While Clarke’s brief was to investigate 'the operations of the relevant Australian departments and agencies during July 2007', he nonetheless concluded that Haneef was wrongly charged.

Despite such a conclusion in a case which has become symbolic of problems associated with Australia’s anti-terror laws, concerns have been raised regarding the lack of accountability over the Haneef affair, especially in regards to the Australian Federal Police (AFP).

Michael Pearce, president of the civil rights organisation Liberty Victoria, told IPS that AFP commissioner Mick Keelty should quit.

'Back in September [as information from the Clarke Inquiry came to light] we thought he should resign. The Clarke report doesn’t give us any reason to change our minds about that,' says Pearce.

Clarke found that the AFP -- which dropped its 14-month investigation into Haneef in August last year -- made 'mistakes of detail' which 'were in the main the results of the need to rely on overseas information and what I think were the inadequate systems of evidence recording employed.'

Among these 'mistakes of detail' were that the AFP did not relay the fact that Haneef had attempted to contact a detective in Britain -- the doctor had received a phone call from Sabeel and Kafeel’s mother, Zakia Ahmed, who told Haneef to phone the detective so as to explain his SIM card -- prior to his attempted departure from Australia either to the immigration department for use when considering the visa cancellation or to a magistrate in the AFP’s applications for extension to his detention.

Other mistakes, besides the location of the SIM card, included the AFP’s wrong, yet numerous, assertions that Haneef had shared residences with Sabeel and Kafeel Ahmed while in Britain and the AFP’s decision not to include the transcript of an e-mail between Sabeel and Haneef -- which Clarke says demonstrates that Sabeel did not have prior knowledge of the attacks -- in submissions to the magistrate and the immigration department.

Pearce says that Keelty is ultimately responsible for the AFP’s performance.

'When the organisation is shown to have operated as poorly as the AFP did in relation to the Haneef matter, the head of the organisation must take responsibility for that,' he argues.

President of the New South Wales Council for Civil Liberties, Cameron Murphy, says that the lack of powers afforded the Clarke Inquiry have resulted in 'an unsatisfactory and unimaginative' report.

Clarke 'simply fails to address the appearance of coincidence between the way the police handled this investigation and the political convenience of the government of the day,' says Murphy.
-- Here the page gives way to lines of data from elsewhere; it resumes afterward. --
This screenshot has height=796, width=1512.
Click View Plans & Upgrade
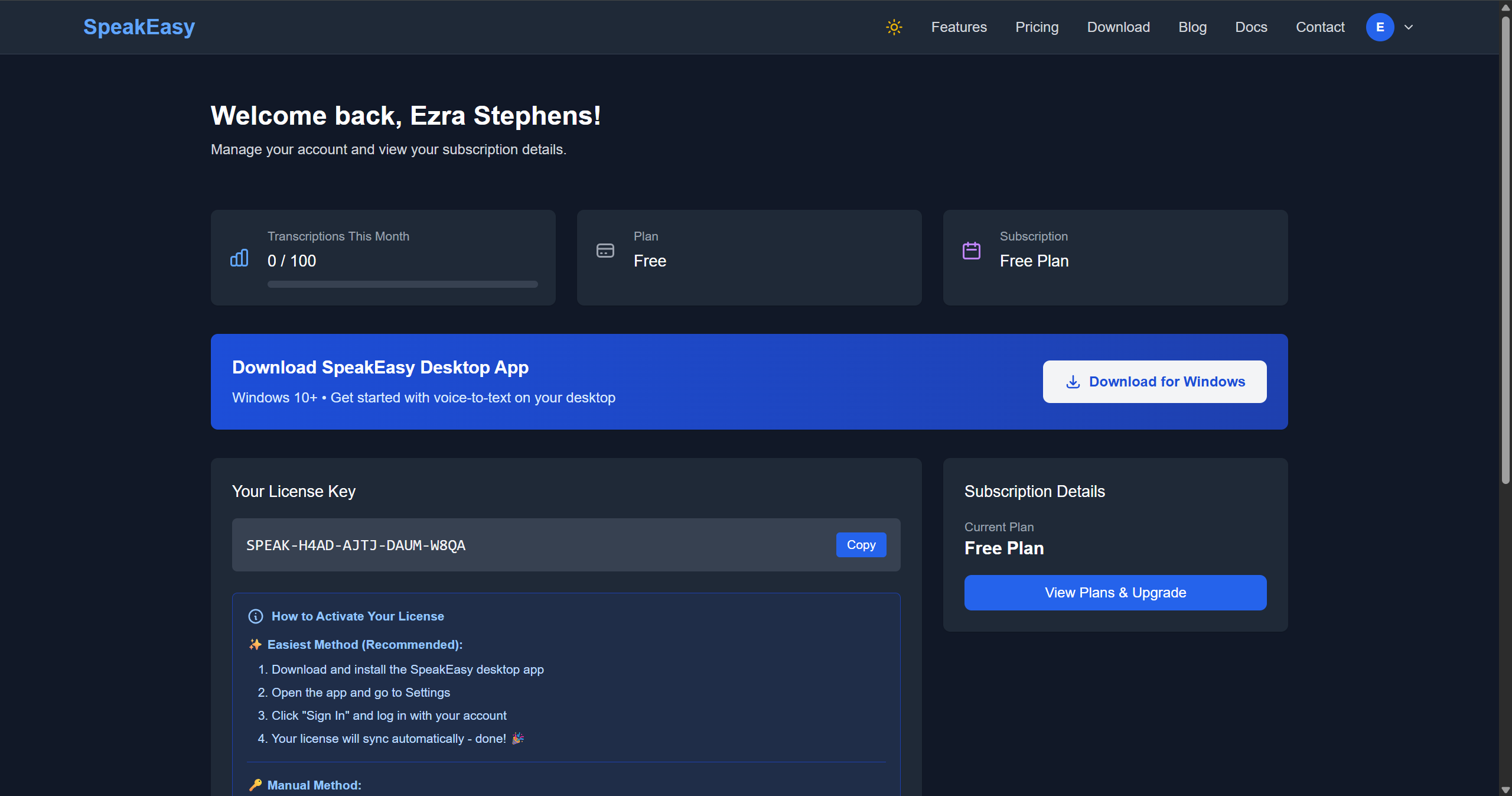pyautogui.click(x=1114, y=592)
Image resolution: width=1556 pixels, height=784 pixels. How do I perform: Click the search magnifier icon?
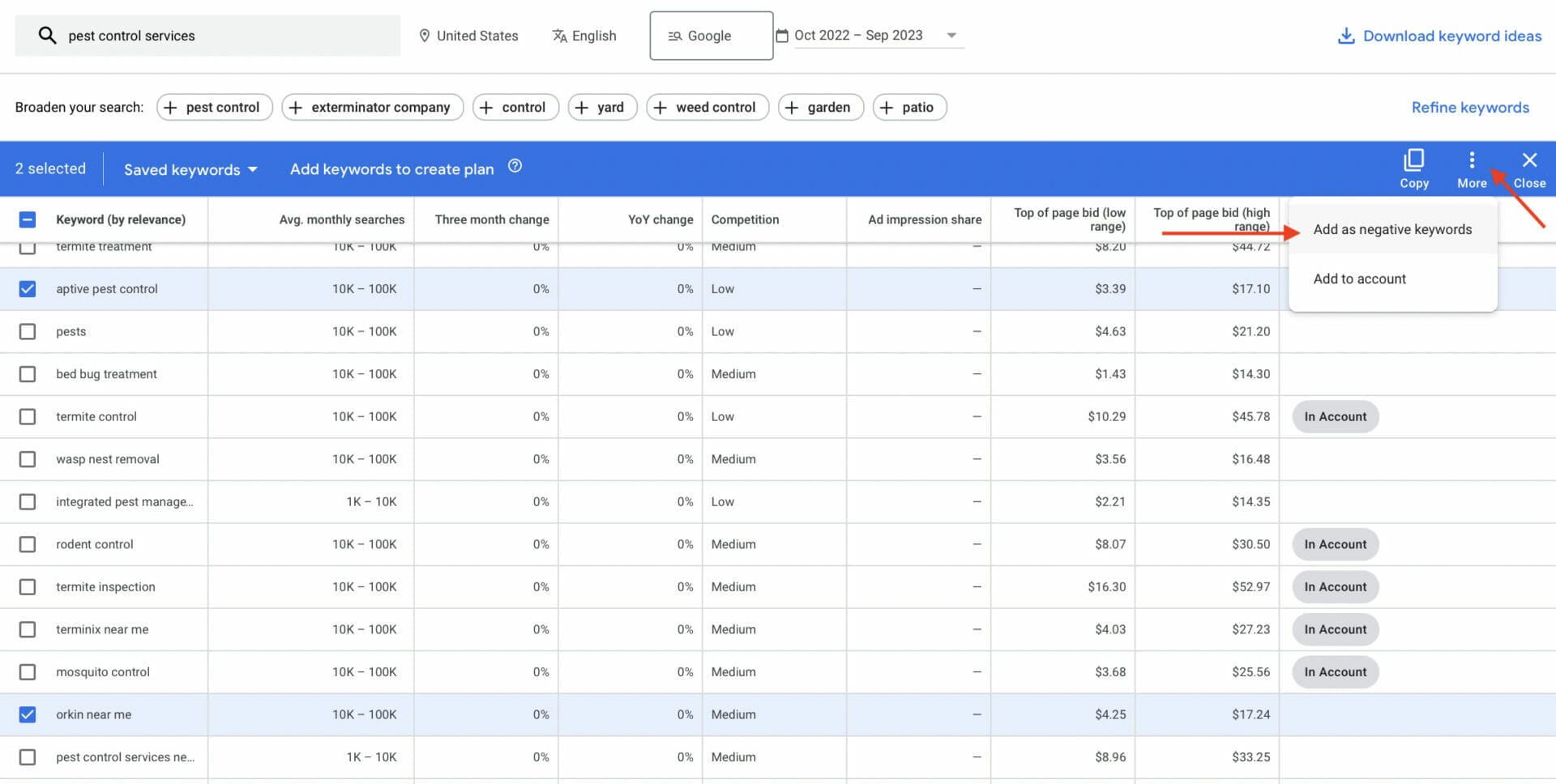pos(48,35)
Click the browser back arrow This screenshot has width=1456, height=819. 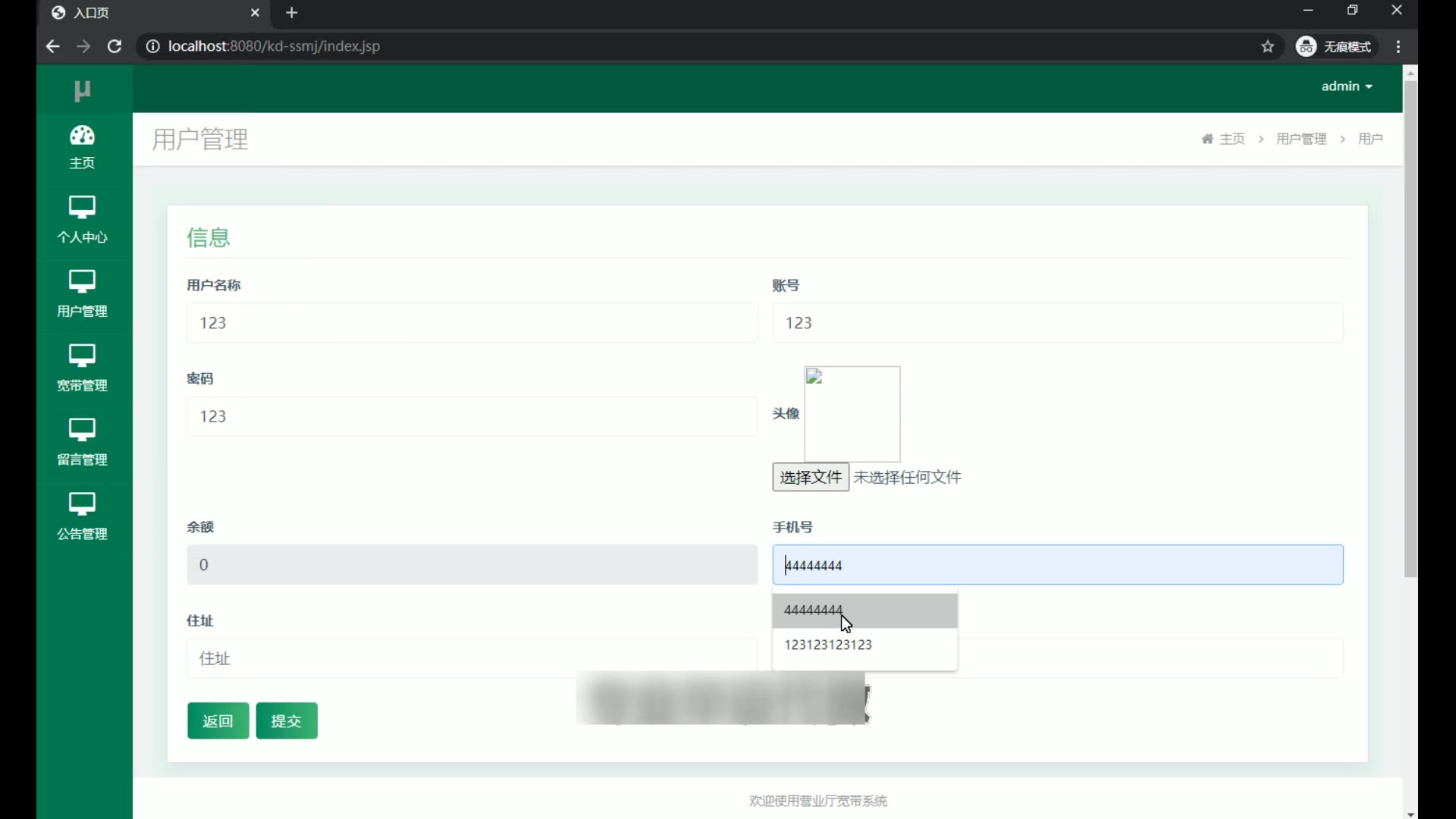pos(52,46)
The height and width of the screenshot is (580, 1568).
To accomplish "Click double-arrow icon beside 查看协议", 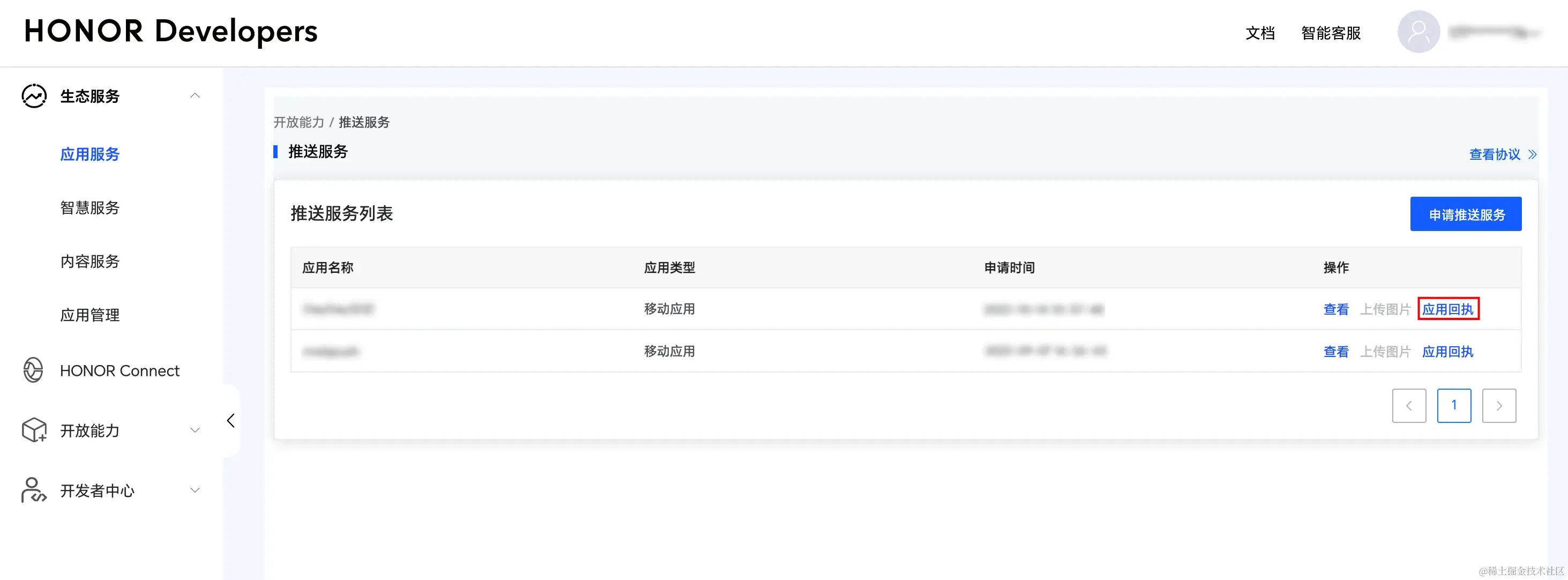I will 1532,154.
Following the Sep.11 attacks in the United States in 2001, the Howard government introduced arguably the most repressive anti-terror legislation in Australia’s history. Although an attack has not been staged on Australian soil for decades, a pervasive climate of fear existed during the second half of Howard’s 11 years as prime minister.

However, Clarke rejects the notion that Kevin Andrews’ decision to revoke Haneef’s visa was politically motivated, despite evidence indicating the collusion of his department with the AFP in order to keep Haneef behind bars.

Currently a member of parliament’s lower house, Andrews released a statement following the tabling of the Clarke Inquiry in which he defended his role in the affair.

'The Australian people want to be safe rather than sorry,' he writes.

Haneef is believed to be seeking compensation.